School of Pharmaceutical Sciences, Jilin University, Changchun 130021, People’s Republic of China

Correspondence: Zhiying Ding
School of Pharmaceutical Sciences, Jilin University, Changchun 130021, People’s Republic of China
Tel +8613843180286

Background: Huperzine A (HupA) is a selective acetylcholinesterase inhibitor used to treat Alzheimer’s disease. The existing dosage of HupA lacks brain selectivity and can cause serious side effects in the gastrointestinal and peripheral cholinergic systems.
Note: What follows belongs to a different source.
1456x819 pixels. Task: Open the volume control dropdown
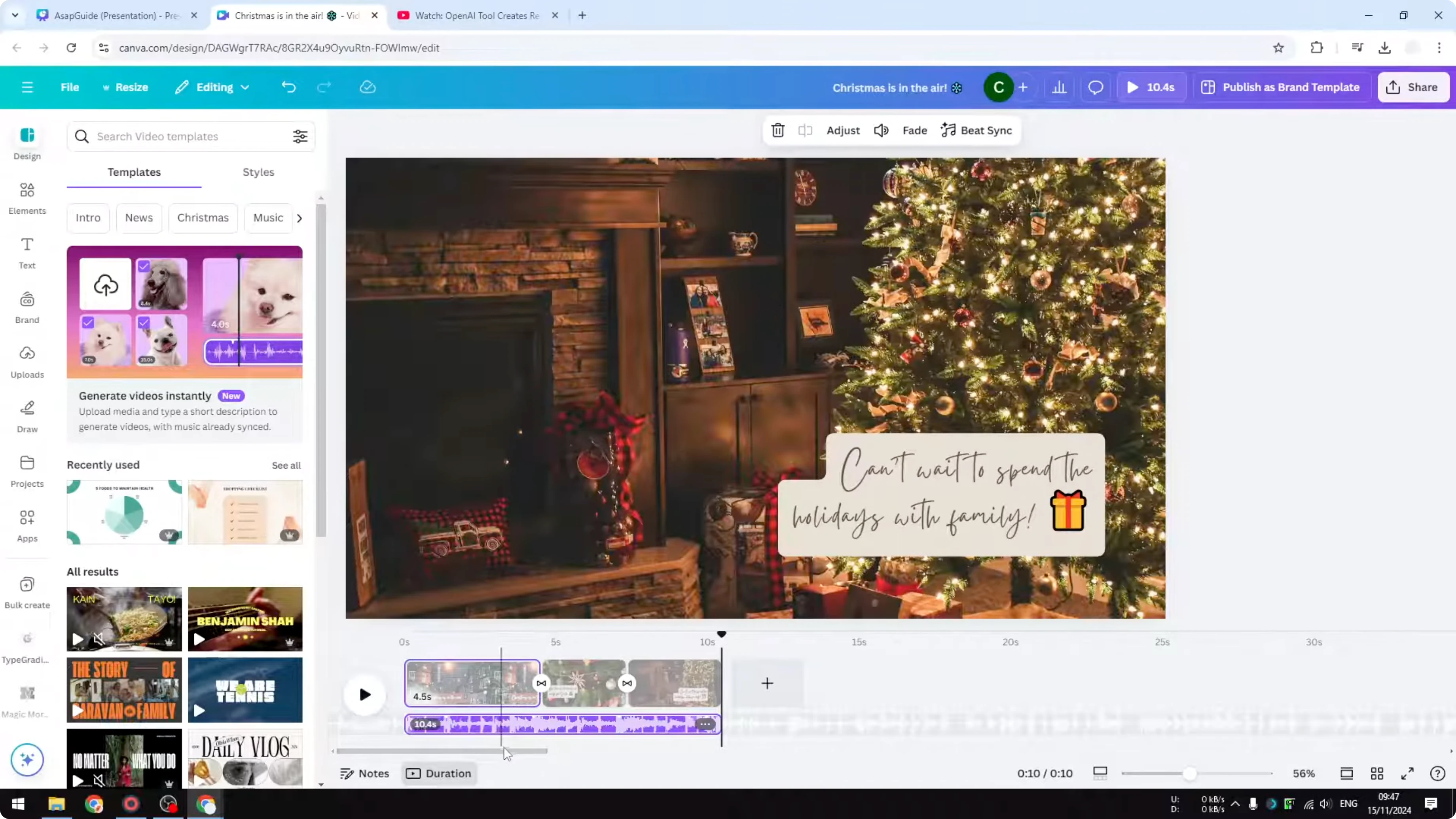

Purpose: The aim of this study was to develop and characterize a HupA nanoemulsion (NE) and a targeted HupA-NE modified with lactoferrin (Lf) for intranasal administration.
Methods: The NE was formulated using pseudo-ternary phase diagrams and optimized with response surface methodology. Particle size distribution and zeta potential were evaluated, and transmission electron microscopy was performed. We investigated the transport mechanisms of HupA-NEs into hCMEC/D3 cells, an in vitro model of the blood-brain barrier. HupA-NE, Lf-HupA-NE, and HupA solution were intranasally administered to rats to investigate the brain-targeting effects of these formulations. A drug targeting index (DTI) was calculated to determine brain-targeting efficiency.
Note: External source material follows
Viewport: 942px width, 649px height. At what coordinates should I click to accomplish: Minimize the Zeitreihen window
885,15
Results: Optimized HupA-NE had a particle size of 15.24±0.67 nm, polydispersity index (PDI) of 0.128±0.025, and zeta potential of −4.48±0.97 mV. The composition of the optimized HupA-NE was 3.00% isopropyl myristate (IPM), 3.81% Capryol 90, and 40% Cremophor EL + Labrasol. NEs, particularly Lf-HupA-NE, were taken up into hCMEC/D3 cells to a greater extent than pure drug alone. Western blot analysis showed that hCMEC/D3 cells contained P-glycoprotein (P-gp), breast cancer resistance protein (BCRP), and multidrug resistance associated protein 1 (MRP1) transporters. The likely mechanisms resulting in higher NE transport to the brain were uptake by specific transporters and transcytosis. In vivo, intranasal Lf-HupA-NE significantly enhanced drug delivery to the brain compared to HupA-NE, which was confirmed by differences in pharmacokinetic parameters. The DTI of Lf-HupA-NE (3.2±0.75) demonstrated brain targeting, and the area under the curve for Lf-HupA-NE was significantly higher than that for HupA-NE.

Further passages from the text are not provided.